Unprecedented weirdness
Friday, December 5th, 2008That’s the only characterization I can come up with for the current dance going on amongst Congress, Chrysler, Ford and GM.
This is changing the character and spirit of America.
Before the late 1890s, there were no automobiles in America. No one was making them. No one was buying or owning them. A few people in that era did indeed make some and asked themselves pretty quickly that initial inventive burst, “Now, what’s the model for doing this on a large scale and getting lots of these into the hands of lots of people?” The necessary array of players, from investors to designers to engineers to line workers to sales people, was put together.
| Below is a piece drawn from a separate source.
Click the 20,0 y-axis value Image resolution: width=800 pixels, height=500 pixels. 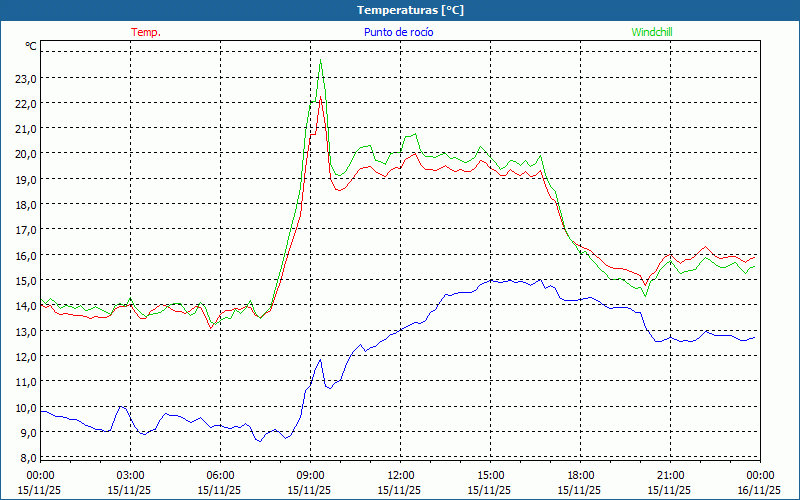pyautogui.click(x=25, y=154)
The automobile became such an ingrained element of the nation’s life that somewhere along the line we, at least subconsciously, came to have the term “indispensible” at the ready to describe the product’s role in the great scheme of things. The companies that prevail after a century-long shakeout of the industry are deemed “too big to fail.”
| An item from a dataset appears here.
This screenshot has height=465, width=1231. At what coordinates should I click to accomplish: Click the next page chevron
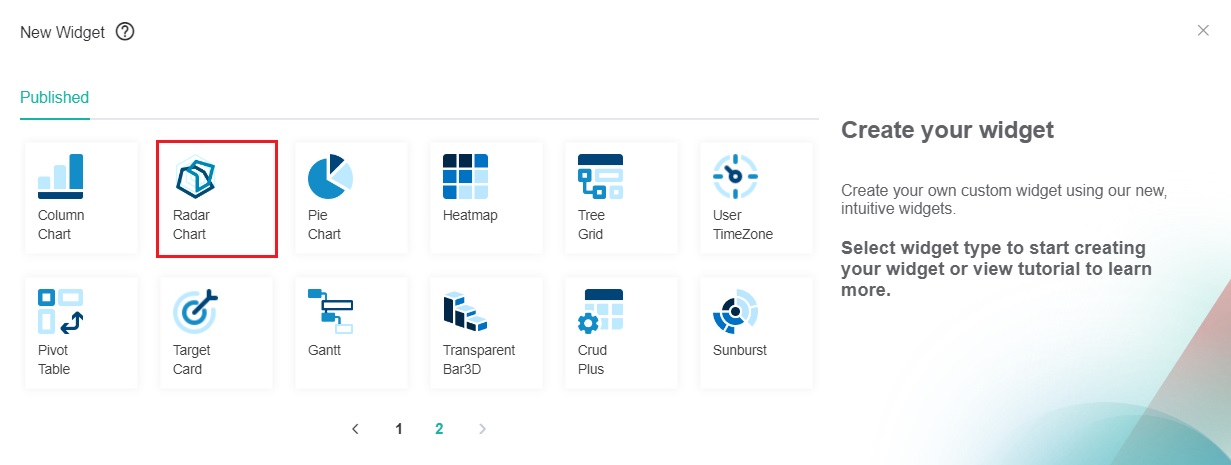[483, 429]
Now we have their CEOs descending on Capitol Hill on a twice-weekly basis, begging and puking all over themselves with ever-more frantically cobbled together proposals for not only getting their financial and organizational houses in order, but also complying with petroleum-based fule effeciency standards as well as coming online with all manner of “hybrid” vehicles, so as to appease the green appetite of the totalitarian leviathan.
The FHer overlords lean back in their chairs, stroke their chins and try to fully let in the magnitude of their power. They are in a position to force mergers, dictate product lines, decide the destinies of executives and shop-floor participants alike.
I’m reminded of something financially focused talk show host Dave Ramsey hammers home whenever he gets the chance: If you beg for a loan out of desperation, you have essentially become a slave of your lender.
This is the current state of the American automotive industry. Not only is it saying, “We’ll submit to a socialist arrangement if we have to. Just please, please rescue us.” It is also serving as a role model. The message going forth is “entrepereneurial zeal and that combination of creativity, courage and energy that fueled our success are no longer the way to improve human life.”
And it’s costing us, big-time. We’ve all seen the newspaper stories about how many skyscrapers you could build for $700 billion. We’re shoveling our dwindling supply of hard-earned dollars into a madly symbiotic dance between a delusionarily utopian vision of what is valuable and important to do on the one hand and a cowering, hopeless industrial sector on the other.
And meanwhile the global jihad directed at us rages on.
I’ve seen some wacky stuff in my half-century-plus, but this breaks all records.